Apart from the pictures, every entry below should be repeated exactly.

=== Data to use ===
######
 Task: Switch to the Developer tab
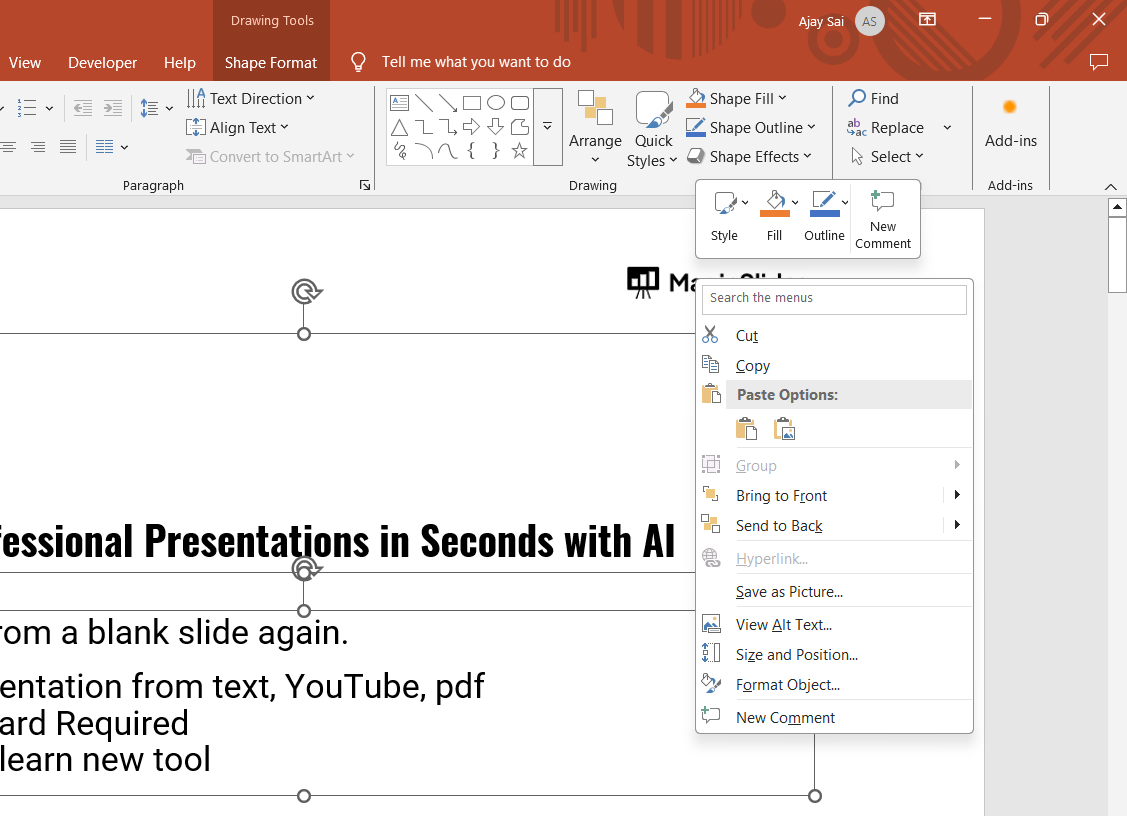pos(102,62)
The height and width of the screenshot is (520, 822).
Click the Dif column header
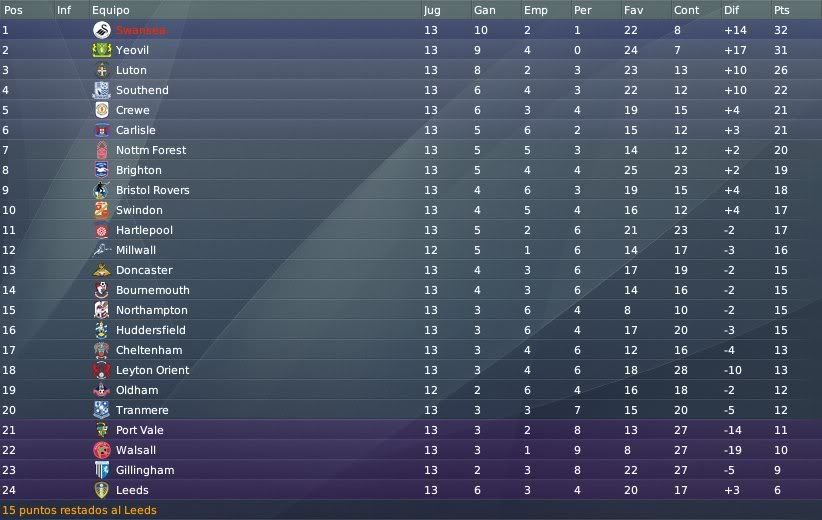click(x=731, y=10)
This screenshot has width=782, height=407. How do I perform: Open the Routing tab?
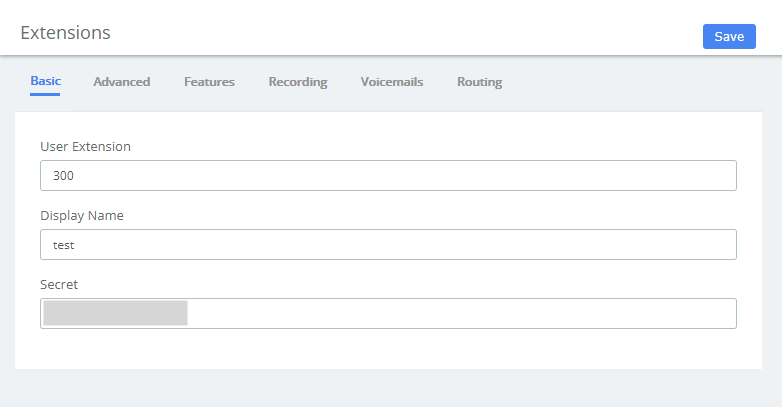click(x=479, y=82)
######
=== Output of the exercise ===
 Task: Switch to the Developer tab
pos(102,62)
The height and width of the screenshot is (520, 822).
Click the Dif column header
click(x=731, y=10)
This screenshot has width=782, height=407. How do I perform: Open the Routing tab?
click(x=479, y=82)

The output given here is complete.